A rib cage, Matthew thought. Rain was running down his face now. It was cold, and the chill helped him organize his mind. Of course, the rib cage might've belonged to an animal. Mightn't it?

The lantern was muddy but-thank providence!-the candle was still burning. He stood up and made his way over to the broken bones. There he knelt down and shone the light upon them, trying to determine what animal they might've come from. While he was so occupied, he heard a soft slithering sound somewhere to his right. He angled the lantern toward it and in a few seconds saw that a gaping hole some four feet across had opened in the boggy ground; the slithering sound was mud sliding down its sides.

Matthew thought it might have been what had collapsed under his feet and caused him to fall, for the earth itself was rebelling against this incessant downpour. He stood up, eased to the edge of the hole, and directed the lantern's light down into it.

At first he saw what looked like a pile of sticks lying in the hole. Everything was muddy and tangled together into an indistinct mess. The longer he stared, however, the more clear came the picture.

Yes. Horribly clear.

He could make out the bones of an arm, thrown across what might've been a half-decayed, naked torso. A gray knee joint jutted up from the muck.

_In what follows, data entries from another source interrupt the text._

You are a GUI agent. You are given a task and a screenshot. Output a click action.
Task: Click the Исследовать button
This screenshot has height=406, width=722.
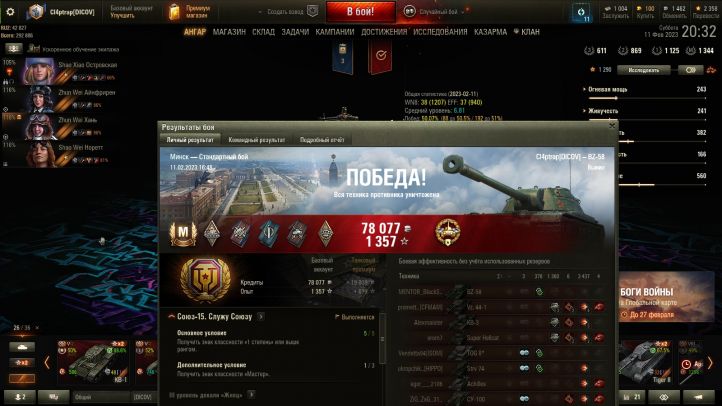[644, 70]
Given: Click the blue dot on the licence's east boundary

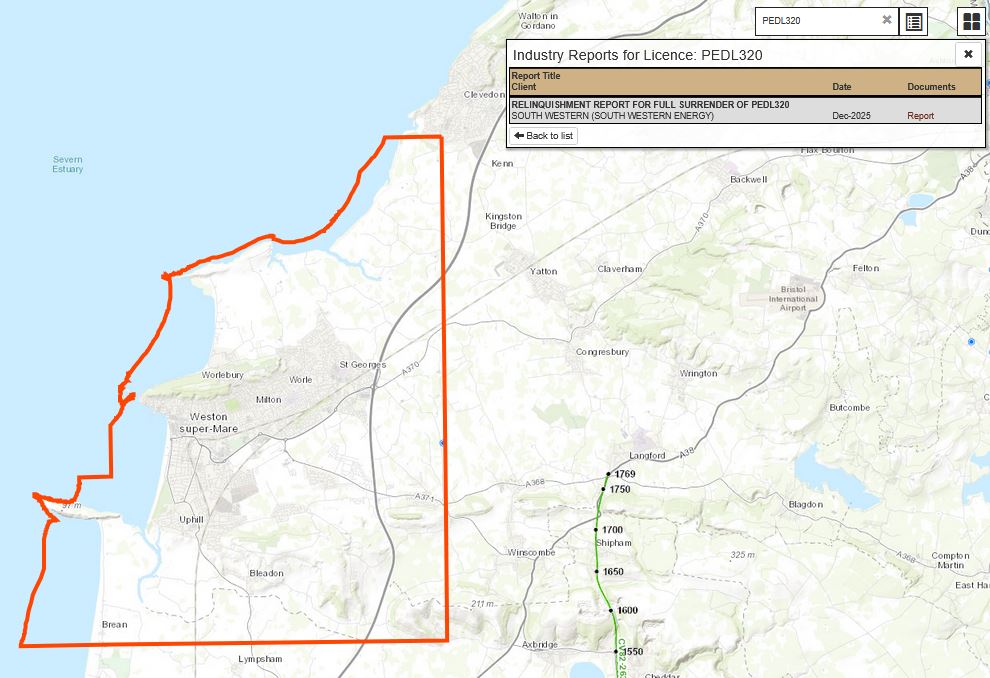Looking at the screenshot, I should point(442,442).
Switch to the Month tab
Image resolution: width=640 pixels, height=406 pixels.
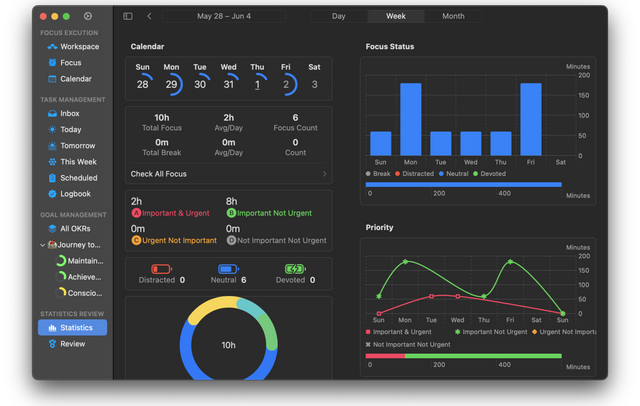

There was a hand, the fingers shriveled to the bones, grasping upward as if in a begging gesture for help. And there was a head, too; mostly a mud-covered skull, but some of the flesh remained. Matthew, his mouth dry of saliva and his heart pounding, could see how the top of the skull had been crushed inward by a savage blow.

A hammer could've delivered such a death, he realized. A hammer or a rat-killing mallet.

Perhaps there were more corpses than one in that burial pit. Perhaps there were four or five, thrown in and entangled together. It was hard to tell how many, but there were a great number of bones. None of the bodies seemed to have been buried with their clothing.

Hey, clerk! You sure he wouldn't part with that waistc't?

Matthew felt the earth shift and slide around his feet. There was a noise like a dozen serpents hissing and, as the ground began to collapse around him, Matthew saw more human bones being pushed up to the surface like the muddy spars of ships wrecked on vicious shoals. Dazed as if locked in a nightmare, Matthew stood at the center of the sinking earth as evidence of murders revealed themselves under his shoes. Only when he was about to be sucked under into an embrace with the dead did he turn away, pulling his feet up and struggling toward the barn.